LEVELTEN: A growing number of energy buyers are looking to build portfolios that match their energy use with renewable electricity on an hourly (or sub-hourly) basis. What are the primary challenges, opportunities, and/or best practices you’ve observed when sourcing and structuring PPAs that align with 24/7 carbon-free energy (CFE) targets? Have you observed any trends when sourcing and structuring PPAs that fit into 24/7 CFE strategies?
ENGIE IMPACT: At ENGIE Impact, we celebrate the ambition of organizations pursuing 24/7 carbon-free energy, but we do share the Clean Energy Buyer’s Association (CEBA) concern that hourly matching “simply will not work for the vast majority of buyers.” Aligning clean energy generation and corporate demand profiles is not just about ambition, however; we should acknowledge its risk management benefits. Layering wind and solar shapes in a portfolio not only diversifies exposure to hourly price mechanics, it creates more efficient hedges.
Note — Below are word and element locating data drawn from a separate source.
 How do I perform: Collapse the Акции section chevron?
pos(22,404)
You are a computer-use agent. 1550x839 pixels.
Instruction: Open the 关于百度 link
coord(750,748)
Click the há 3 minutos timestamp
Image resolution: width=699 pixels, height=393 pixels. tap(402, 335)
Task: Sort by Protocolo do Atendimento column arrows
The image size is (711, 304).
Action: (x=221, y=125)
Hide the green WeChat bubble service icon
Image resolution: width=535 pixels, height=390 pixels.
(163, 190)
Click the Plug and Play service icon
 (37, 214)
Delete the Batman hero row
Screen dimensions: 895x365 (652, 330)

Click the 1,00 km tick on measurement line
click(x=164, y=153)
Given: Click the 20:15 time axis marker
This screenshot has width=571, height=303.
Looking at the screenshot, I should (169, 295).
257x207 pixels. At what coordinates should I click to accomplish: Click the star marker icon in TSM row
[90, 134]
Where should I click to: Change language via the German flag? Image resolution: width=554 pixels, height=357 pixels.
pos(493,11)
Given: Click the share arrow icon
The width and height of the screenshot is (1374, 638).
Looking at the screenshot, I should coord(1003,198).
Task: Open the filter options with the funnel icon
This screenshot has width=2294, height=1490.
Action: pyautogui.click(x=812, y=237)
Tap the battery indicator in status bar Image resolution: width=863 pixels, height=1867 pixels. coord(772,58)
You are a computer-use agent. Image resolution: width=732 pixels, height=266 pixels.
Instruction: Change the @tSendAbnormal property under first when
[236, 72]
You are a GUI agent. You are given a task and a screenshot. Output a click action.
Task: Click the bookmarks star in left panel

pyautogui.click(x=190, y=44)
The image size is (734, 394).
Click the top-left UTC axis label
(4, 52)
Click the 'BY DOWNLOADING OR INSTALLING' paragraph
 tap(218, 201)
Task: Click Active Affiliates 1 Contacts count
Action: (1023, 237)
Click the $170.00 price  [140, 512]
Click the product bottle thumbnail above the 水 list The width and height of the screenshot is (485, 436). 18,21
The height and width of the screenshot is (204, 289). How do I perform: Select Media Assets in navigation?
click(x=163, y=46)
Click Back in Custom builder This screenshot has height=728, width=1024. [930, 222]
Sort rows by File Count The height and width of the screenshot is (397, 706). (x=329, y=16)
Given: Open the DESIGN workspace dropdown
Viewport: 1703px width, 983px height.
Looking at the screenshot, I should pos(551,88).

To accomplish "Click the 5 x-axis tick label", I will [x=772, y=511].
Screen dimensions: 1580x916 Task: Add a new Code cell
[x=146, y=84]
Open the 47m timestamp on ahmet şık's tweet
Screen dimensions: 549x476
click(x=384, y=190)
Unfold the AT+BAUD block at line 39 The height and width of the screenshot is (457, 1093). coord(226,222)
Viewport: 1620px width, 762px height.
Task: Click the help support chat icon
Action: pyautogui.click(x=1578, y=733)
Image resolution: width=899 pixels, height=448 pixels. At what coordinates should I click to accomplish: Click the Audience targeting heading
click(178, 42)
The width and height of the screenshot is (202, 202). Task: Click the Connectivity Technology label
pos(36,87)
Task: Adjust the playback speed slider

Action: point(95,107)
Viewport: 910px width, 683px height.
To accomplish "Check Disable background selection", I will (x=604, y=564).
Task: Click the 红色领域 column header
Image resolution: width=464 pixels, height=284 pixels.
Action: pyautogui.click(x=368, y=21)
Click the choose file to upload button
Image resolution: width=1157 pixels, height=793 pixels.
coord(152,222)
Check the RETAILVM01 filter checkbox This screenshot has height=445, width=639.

Layering in battery tolling agreements can further improve a corporate’s risk profile, but we should acknowledge that:
These risk management approaches will likely carry a premium that many corporates won’t tolerate;
These agreements may help achieve 80-90% hourly matching…and achieving the last 10-20% requires a willingness to over-procure for intermittency.
All this said, there are a few developers that specialize in 24/7 programs and manage their asset portfolios to offer a streamlined and (relatively) cost-effective pathway. We’d encourage corporate buyers interested in 24/7 clean energy to leverage these developers’ resources, rather than try to replicate in a contract-by-contract approach.